The company engaged enVista for Contract Analysis and Negotiation services to address its diverse modal needs. As part of the new agreements, the equity firm required updated routing assignments and maintained carrier service levels. enVista’s close attention to detail, diligent project management, and open, frequent communication throughout this process saved the company over $10 million annually.

The Benefit of Engaging with a Third-Party Service
When portfolio companies’ shipping metrics are divergent, as they often are in private equity and venture capital engagements, developing a negotiation strategy that meets the needs of individual companies is critical. Since companies’ cost drivers differ, a single strategy is not always the optimal solution. enVista’s ability to provide the necessary data analytics to evaluate the validity of a single- or multi-prong strategy led to superior contract analysis and negotiation results.
In addition, when equity firms with multiple operational companies are involved in a negotiation, an expert and objective third-party can better manage the process and streamline communication between the equity firm and the carriers. Using enVista as this third-party also meant that each individual operating company’s shipping data and information remained confidential. With enVista acting as a facilitator, each group could individually and confidentially identify their distinct operational issues.

The Result
Multiple operating company engagements are challenging by nature.
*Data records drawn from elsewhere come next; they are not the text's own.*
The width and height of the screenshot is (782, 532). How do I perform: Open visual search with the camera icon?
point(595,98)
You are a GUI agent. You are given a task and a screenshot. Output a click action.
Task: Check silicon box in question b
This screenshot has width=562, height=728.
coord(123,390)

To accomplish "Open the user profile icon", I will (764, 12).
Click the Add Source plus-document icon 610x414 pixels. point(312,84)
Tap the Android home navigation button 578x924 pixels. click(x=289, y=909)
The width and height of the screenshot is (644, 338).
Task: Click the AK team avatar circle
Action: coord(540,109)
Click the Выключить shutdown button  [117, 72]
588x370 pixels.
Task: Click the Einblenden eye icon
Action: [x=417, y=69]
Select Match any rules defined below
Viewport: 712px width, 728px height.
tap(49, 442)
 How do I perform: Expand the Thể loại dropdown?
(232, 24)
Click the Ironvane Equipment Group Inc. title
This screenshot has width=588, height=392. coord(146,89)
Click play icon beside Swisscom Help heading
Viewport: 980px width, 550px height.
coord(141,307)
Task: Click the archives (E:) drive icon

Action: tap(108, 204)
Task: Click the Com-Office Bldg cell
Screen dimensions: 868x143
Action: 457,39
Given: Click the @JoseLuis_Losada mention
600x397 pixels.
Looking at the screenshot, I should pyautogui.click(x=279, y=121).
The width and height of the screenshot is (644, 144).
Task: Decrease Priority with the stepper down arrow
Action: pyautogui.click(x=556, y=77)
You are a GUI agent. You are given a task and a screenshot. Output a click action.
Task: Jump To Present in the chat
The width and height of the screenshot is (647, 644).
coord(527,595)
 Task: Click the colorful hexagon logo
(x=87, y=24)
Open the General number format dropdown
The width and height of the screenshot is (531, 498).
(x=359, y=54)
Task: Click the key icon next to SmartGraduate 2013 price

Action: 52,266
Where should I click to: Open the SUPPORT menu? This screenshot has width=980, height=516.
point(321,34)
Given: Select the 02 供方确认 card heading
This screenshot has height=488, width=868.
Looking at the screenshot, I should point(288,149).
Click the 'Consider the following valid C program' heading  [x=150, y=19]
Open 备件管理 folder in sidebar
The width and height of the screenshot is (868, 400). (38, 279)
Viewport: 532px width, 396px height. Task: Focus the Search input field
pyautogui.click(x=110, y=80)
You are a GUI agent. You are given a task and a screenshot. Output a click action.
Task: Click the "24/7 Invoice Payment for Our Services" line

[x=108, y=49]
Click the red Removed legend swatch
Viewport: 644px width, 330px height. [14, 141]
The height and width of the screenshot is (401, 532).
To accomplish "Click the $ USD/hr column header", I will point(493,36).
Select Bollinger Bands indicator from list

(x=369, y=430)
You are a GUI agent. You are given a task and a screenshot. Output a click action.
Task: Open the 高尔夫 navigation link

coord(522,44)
The number of stakeholders involved, as well as divergent shipping models and corporate goals makes a project of this nature especially complex. enVista expertly developed a strategy that met the individual needs of the participating operating companies as well as achieving the objectives of the parent entity.

Improvements were made to the agreements for all modes, providing the client with extra protection from rate increases, improved adherence to best practices, and better insurance and indemnification terms. The truckload and intermodal participants also significantly reduced the number of total carriers through enVista’s selection process. In addition to analyzing the client’s freight transportation, enVista also negotiated new parcel agreements.

Deploying a proven analysis methodology, enVista successfully exceeded the project goal to reduce overall cost without negatively impacting service. In total, enVista saved the client more than $10 million in annual shipping costs. Dozens of project deliverables included a pro-forma truckload agreement, the final negotiated agreements, shipper-specific parcel, truckload, and intermodal analyses, and final negotiated rate sheets.